[Source data]
---------------

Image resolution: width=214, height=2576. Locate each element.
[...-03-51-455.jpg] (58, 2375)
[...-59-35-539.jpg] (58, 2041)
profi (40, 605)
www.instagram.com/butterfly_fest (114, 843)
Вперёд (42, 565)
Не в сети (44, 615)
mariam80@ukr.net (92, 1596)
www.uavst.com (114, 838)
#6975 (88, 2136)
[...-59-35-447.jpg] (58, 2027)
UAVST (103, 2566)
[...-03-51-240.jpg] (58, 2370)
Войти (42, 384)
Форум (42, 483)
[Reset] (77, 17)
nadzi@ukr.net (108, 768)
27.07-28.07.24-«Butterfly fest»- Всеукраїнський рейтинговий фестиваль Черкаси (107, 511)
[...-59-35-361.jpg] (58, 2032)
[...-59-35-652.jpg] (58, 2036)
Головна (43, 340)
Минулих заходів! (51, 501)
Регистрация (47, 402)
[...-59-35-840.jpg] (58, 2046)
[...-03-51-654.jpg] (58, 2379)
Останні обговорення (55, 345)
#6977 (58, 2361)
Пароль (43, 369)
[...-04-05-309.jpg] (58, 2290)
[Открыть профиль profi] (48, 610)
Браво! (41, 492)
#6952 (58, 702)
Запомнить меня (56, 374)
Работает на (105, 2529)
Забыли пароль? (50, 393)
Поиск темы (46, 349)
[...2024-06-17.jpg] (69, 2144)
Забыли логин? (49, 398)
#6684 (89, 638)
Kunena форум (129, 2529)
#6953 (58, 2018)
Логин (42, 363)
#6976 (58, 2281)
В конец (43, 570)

---------------

All of the data above should be reproduced exactly, with nothing left out.

◆ Answer box ◆
Image resolution: width=214, height=2576. Locate each element.
[...-03-51-455.jpg] (58, 2375)
[...-59-35-539.jpg] (58, 2041)
profi (40, 605)
www.instagram.com/butterfly_fest (114, 843)
Вперёд (42, 565)
Не в сети (44, 615)
mariam80@ukr.net (92, 1596)
www.uavst.com (114, 838)
#6975 (88, 2136)
[...-59-35-447.jpg] (58, 2027)
UAVST (103, 2566)
[...-03-51-240.jpg] (58, 2370)
Войти (42, 384)
Форум (42, 483)
[Reset] (77, 17)
nadzi@ukr.net (108, 768)
27.07-28.07.24-«Butterfly fest»- Всеукраїнський рейтинговий фестиваль Черкаси (107, 511)
[...-59-35-361.jpg] (58, 2032)
[...-59-35-652.jpg] (58, 2036)
Головна (43, 340)
Минулих заходів! (51, 501)
Регистрация (47, 402)
[...-59-35-840.jpg] (58, 2046)
[...-03-51-654.jpg] (58, 2379)
Останні обговорення (55, 345)
#6977 (58, 2361)
Пароль (43, 369)
[...-04-05-309.jpg] (58, 2290)
[Открыть профиль profi] (48, 610)
Браво! (41, 492)
#6952 (58, 702)
Запомнить меня (56, 374)
Работает на (105, 2529)
Забыли пароль? (50, 393)
Поиск темы (46, 349)
[...2024-06-17.jpg] (69, 2144)
Забыли логин? (49, 398)
#6684 (89, 638)
Kunena форум (129, 2529)
#6953 (58, 2018)
Логин (42, 363)
#6976 (58, 2281)
В конец (43, 570)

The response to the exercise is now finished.